BEGIN Supplied records

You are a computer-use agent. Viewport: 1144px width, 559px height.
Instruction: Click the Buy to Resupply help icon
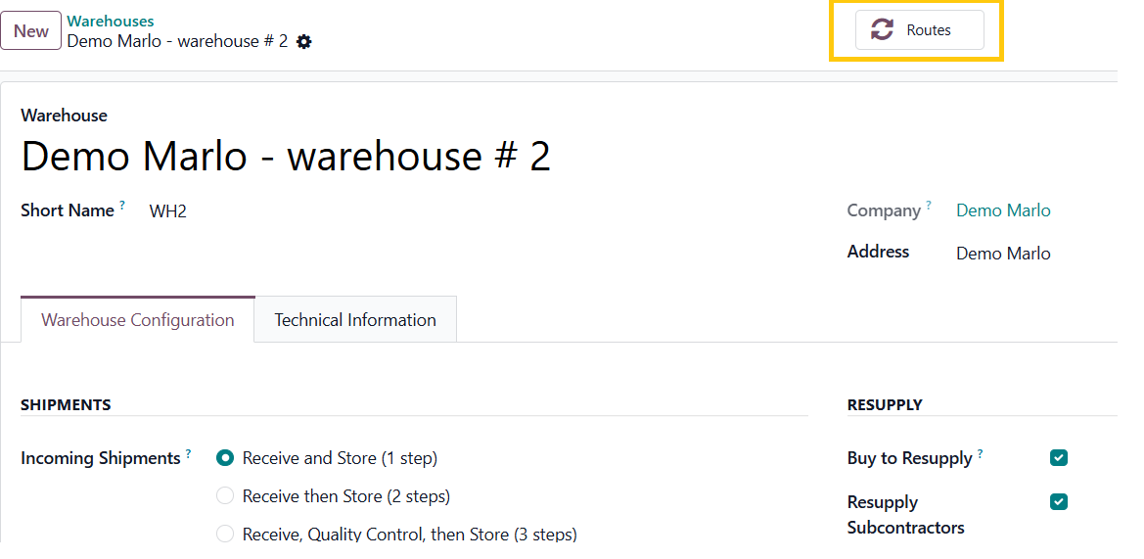(981, 454)
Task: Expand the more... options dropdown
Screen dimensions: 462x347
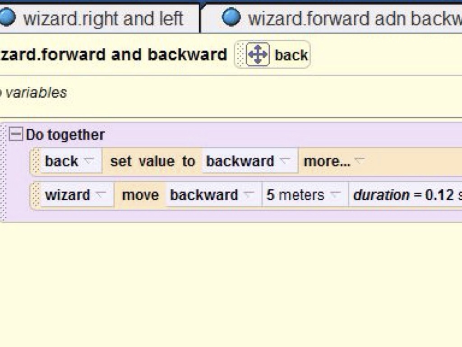Action: coord(359,161)
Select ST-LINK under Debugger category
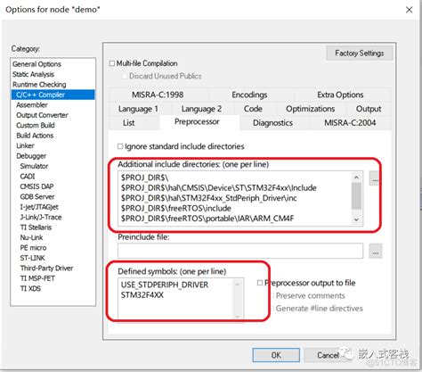Viewport: 422px width, 372px height. 32,258
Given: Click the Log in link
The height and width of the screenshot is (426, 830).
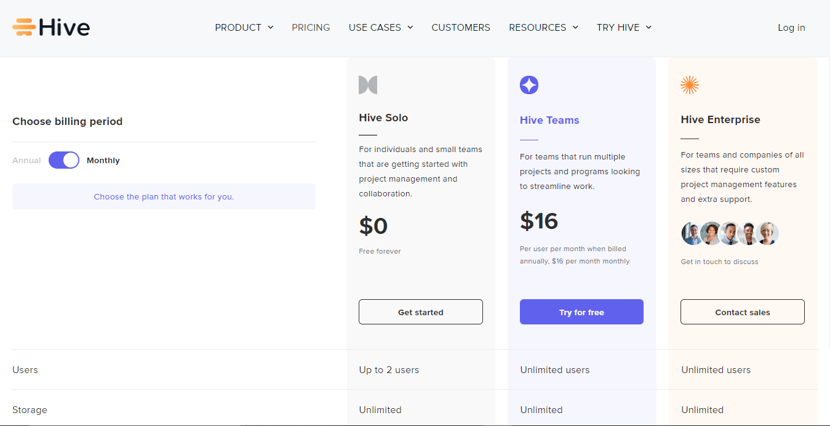Looking at the screenshot, I should (791, 27).
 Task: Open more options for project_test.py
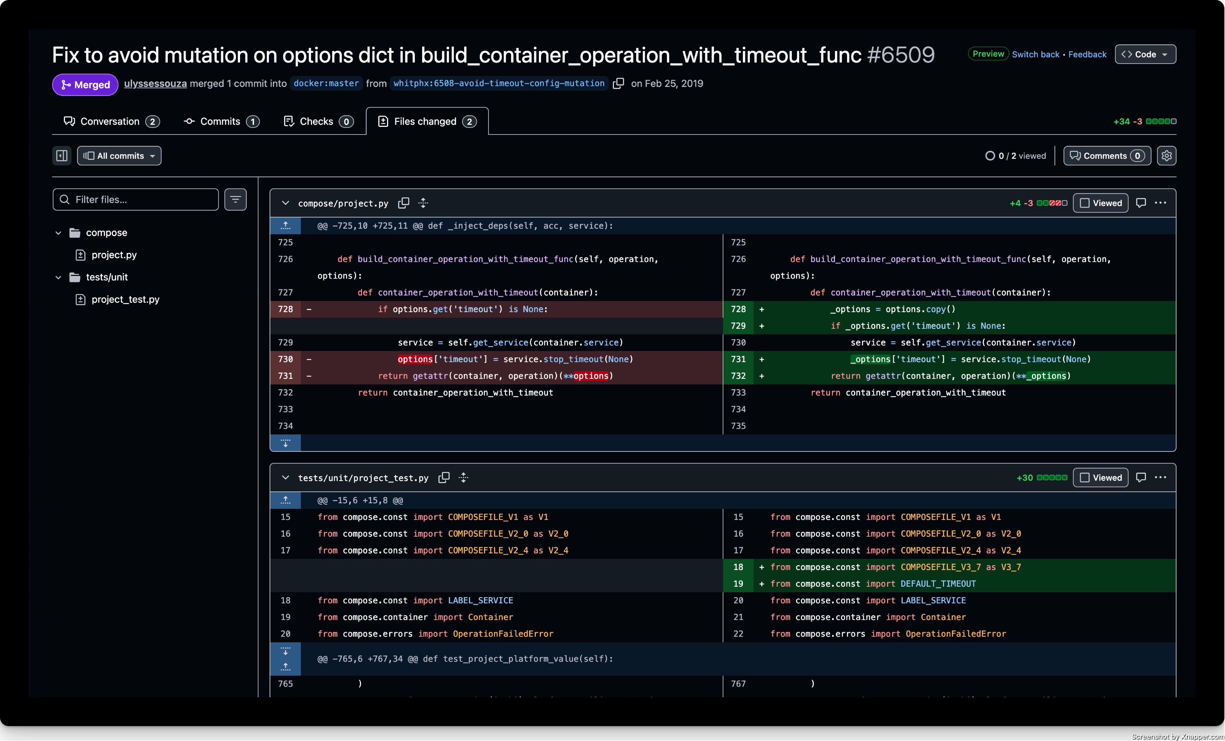tap(1160, 477)
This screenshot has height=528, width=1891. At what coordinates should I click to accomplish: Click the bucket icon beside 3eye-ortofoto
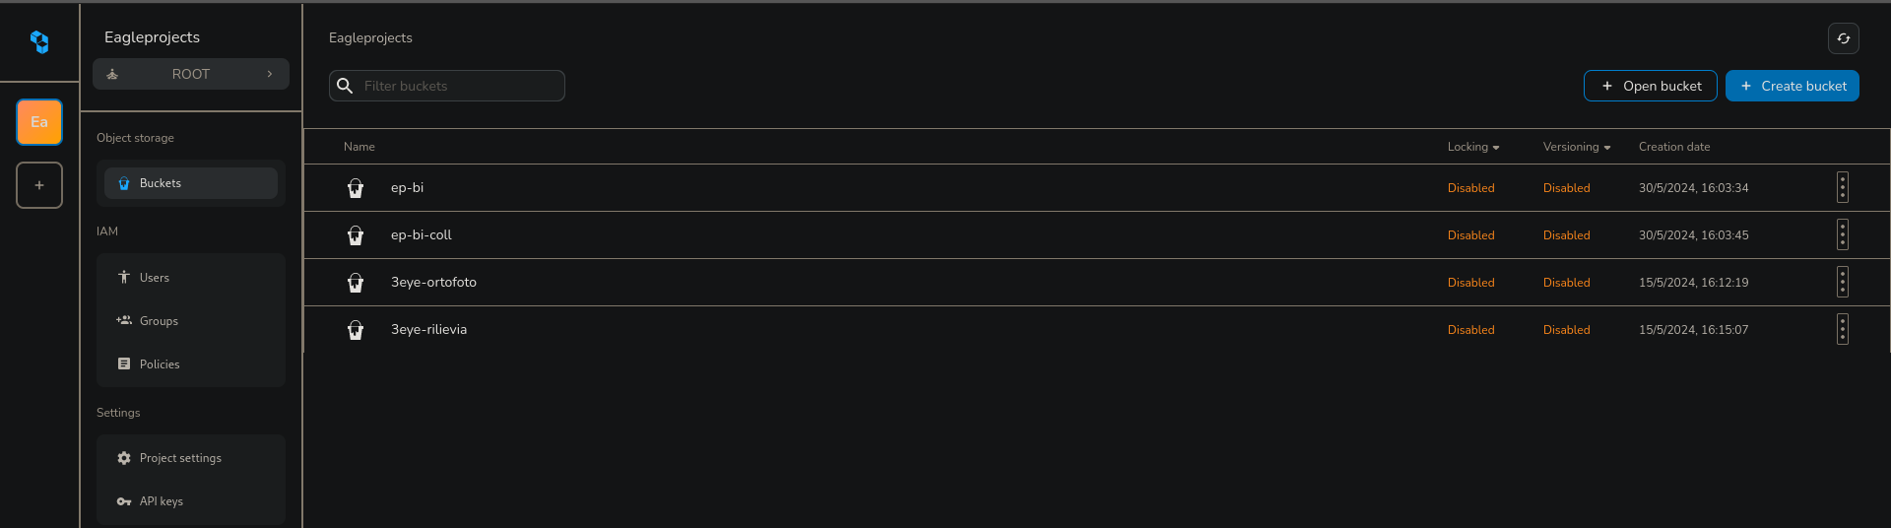(x=356, y=283)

END Supplied records

Request: Copy out the lines of the records, starting at the line that contains "This screenshot has" and continuing through the last line of the records. Leave the pictures out.

The answer:
This screenshot has height=528, width=1891. At what coordinates should I click to accomplish: Click the bucket icon beside 3eye-ortofoto
(x=356, y=283)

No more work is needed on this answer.